### GESTELLTE AUFGABE
Geben Sie aus dem Text über den Talmud den Abschnitt von „Im Zuge der“ bis „Relikt zu deklassieren.“ wortgetreu wieder.

### LESETEXT
● ● ● ● ●

»Der Talmud lebt auch heute noch.« – Mit diesem Satz schließt der österreichische Judaist
Günter Stemberger seine vielbeachtete Einführung zum Talmud. Dieser Schluss stellt zum
einen die fortwährende Geltung des religiösen Textes heraus, weist zum anderen mit dem Zusatz
noch aber auf eine Art Zukunftspessimismus hin. Der Hinweis auf dieses letzte Wort soll
hier nicht überbewertet werden, zumindest scheint sich darin aber die stete Auseinandersetzung
mit der (zukünftigen) Geltung des Talmuds widerzuspiegeln.
Im Zuge der jüdischen Reformbewegungen in der Mitte des 19. Jahrhundert schrieb etwa
Abraham Geiger diesem Werk eine Reflexion ständiger gesetzlicher Kreativität zu, die immer
auf ihre Umgebung reagiere. Zudem seien der Talmud wie auch die Bibel als Produkte ihrer
Zeit anzusehen. Derlei Thesen sind auf eben jene Auseinandersetzung zurückzuführen, die
den Talmud und seine Historie von jeher zu begleiten scheinen: Inwieweit kann der jahrhundertealte
Talmud mit seinen Gesetzen Geltung in der Gegenwart erheben, in der andere Umstände
herrschen und sich andere Fragen stellen? Geiger beantwortete die Frage also mit dem
Herausstellen der Fähigkeit des Textes, auf seine Umgebung zu reagieren und mit dem In-Beziehung-
Setzen zu dessen Entstehungszeit, ohne den Talmud als sakrales Relikt zu deklassieren.

● ● ● ● ●

### BEREITGESTELLTES MATERIAL
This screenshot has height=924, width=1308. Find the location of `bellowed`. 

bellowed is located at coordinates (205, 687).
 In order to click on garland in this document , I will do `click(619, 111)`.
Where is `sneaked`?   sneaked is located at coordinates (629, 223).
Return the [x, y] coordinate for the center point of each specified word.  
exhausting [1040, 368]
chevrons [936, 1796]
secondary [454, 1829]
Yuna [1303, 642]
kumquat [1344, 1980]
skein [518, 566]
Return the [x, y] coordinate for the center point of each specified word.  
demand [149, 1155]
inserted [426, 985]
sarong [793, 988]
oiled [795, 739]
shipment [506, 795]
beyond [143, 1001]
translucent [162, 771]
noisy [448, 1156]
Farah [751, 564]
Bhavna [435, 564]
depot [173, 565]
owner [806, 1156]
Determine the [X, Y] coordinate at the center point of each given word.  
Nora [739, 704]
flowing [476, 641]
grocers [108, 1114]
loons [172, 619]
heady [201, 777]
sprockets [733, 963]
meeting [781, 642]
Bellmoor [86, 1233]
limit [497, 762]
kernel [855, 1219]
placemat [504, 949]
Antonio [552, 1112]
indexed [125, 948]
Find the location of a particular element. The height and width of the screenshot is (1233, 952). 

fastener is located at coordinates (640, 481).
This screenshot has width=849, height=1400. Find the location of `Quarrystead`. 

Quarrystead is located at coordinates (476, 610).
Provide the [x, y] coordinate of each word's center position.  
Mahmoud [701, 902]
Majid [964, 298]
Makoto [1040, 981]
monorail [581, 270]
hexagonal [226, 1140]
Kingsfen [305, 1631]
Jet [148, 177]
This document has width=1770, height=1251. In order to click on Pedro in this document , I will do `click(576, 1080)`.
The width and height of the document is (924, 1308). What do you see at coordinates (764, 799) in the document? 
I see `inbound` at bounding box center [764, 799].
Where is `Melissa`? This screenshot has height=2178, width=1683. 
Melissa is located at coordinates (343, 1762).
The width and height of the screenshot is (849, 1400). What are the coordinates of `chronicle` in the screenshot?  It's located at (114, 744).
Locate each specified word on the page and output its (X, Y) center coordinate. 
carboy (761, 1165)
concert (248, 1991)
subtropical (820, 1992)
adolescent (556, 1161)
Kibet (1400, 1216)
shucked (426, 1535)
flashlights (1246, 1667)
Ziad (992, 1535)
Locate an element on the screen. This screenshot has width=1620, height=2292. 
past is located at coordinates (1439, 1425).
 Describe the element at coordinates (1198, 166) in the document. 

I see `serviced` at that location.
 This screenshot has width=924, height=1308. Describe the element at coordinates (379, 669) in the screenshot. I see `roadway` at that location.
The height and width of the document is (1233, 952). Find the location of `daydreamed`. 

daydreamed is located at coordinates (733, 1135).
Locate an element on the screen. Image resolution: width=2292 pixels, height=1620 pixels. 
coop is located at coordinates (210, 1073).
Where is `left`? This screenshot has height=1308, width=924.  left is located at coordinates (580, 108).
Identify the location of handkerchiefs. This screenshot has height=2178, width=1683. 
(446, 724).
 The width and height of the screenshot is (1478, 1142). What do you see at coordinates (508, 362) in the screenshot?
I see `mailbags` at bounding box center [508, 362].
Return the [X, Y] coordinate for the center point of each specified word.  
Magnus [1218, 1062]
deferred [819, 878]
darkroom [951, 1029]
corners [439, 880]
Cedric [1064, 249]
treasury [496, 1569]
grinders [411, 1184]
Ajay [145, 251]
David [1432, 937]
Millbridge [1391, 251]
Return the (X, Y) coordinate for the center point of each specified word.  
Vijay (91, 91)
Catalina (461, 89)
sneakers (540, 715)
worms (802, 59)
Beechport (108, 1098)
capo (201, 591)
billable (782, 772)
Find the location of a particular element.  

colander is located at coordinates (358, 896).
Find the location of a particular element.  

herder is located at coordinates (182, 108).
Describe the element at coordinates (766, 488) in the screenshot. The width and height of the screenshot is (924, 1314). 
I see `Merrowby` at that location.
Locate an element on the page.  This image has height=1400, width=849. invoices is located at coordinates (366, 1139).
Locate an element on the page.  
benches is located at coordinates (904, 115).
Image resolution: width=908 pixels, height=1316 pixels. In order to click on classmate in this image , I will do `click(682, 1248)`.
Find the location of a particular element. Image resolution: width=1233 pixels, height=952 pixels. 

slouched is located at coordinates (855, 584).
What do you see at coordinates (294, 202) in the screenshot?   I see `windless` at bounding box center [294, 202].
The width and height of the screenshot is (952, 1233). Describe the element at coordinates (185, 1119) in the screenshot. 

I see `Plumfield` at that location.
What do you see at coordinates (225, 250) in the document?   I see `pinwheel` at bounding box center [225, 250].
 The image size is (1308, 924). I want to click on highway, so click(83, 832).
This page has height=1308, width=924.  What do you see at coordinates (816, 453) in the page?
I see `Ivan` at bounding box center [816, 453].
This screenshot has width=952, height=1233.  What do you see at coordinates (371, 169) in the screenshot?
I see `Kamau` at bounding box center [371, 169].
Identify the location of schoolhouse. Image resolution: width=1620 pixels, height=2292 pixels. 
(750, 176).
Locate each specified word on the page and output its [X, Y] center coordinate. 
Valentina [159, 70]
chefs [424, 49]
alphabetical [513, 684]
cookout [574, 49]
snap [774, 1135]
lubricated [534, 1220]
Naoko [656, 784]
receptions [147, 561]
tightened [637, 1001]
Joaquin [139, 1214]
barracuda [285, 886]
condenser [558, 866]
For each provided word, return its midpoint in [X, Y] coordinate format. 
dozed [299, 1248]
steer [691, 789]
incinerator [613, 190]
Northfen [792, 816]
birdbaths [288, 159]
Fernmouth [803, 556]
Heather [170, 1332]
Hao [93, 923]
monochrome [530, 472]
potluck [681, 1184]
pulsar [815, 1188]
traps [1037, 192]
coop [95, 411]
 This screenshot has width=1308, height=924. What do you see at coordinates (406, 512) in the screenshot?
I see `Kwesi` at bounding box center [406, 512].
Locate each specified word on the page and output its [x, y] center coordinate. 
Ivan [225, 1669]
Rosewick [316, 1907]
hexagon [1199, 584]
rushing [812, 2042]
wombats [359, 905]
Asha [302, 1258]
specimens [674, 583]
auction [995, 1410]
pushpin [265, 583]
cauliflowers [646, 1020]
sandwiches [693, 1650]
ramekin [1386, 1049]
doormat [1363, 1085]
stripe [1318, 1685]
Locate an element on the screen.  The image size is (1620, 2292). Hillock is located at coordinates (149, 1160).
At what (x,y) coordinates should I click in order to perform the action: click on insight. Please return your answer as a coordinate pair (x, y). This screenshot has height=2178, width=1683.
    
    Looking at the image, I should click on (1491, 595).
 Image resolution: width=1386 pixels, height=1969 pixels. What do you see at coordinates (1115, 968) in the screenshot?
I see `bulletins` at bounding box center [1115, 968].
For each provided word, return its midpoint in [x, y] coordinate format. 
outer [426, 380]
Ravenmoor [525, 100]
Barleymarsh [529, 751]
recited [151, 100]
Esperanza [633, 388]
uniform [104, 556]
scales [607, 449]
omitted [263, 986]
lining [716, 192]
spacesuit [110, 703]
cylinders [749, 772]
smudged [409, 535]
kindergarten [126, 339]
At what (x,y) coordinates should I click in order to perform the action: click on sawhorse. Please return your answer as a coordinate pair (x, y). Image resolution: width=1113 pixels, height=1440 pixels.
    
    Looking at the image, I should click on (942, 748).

● ● ● ● ●

### GELÖSTE AUFGABE
Im Zuge der jüdischen Reformbewegungen in der Mitte des 19. Jahrhundert schrieb etwa
Abraham Geiger diesem Werk eine Reflexion ständiger gesetzlicher Kreativität zu, die immer
auf ihre Umgebung reagiere. Zudem seien der Talmud wie auch die Bibel als Produkte ihrer
Zeit anzusehen. Derlei Thesen sind auf eben jene Auseinandersetzung zurückzuführen, die
den Talmud und seine Historie von jeher zu begleiten scheinen: Inwieweit kann der jahrhundertealte
Talmud mit seinen Gesetzen Geltung in der Gegenwart erheben, in der andere Umstände
herrschen und sich andere Fragen stellen? Geiger beantwortete die Frage also mit dem
Herausstellen der Fähigkeit des Textes, auf seine Umgebung zu reagieren und mit dem In-Beziehung-
Setzen zu dessen Entstehungszeit, ohne den Talmud als sakrales Relikt zu deklassieren.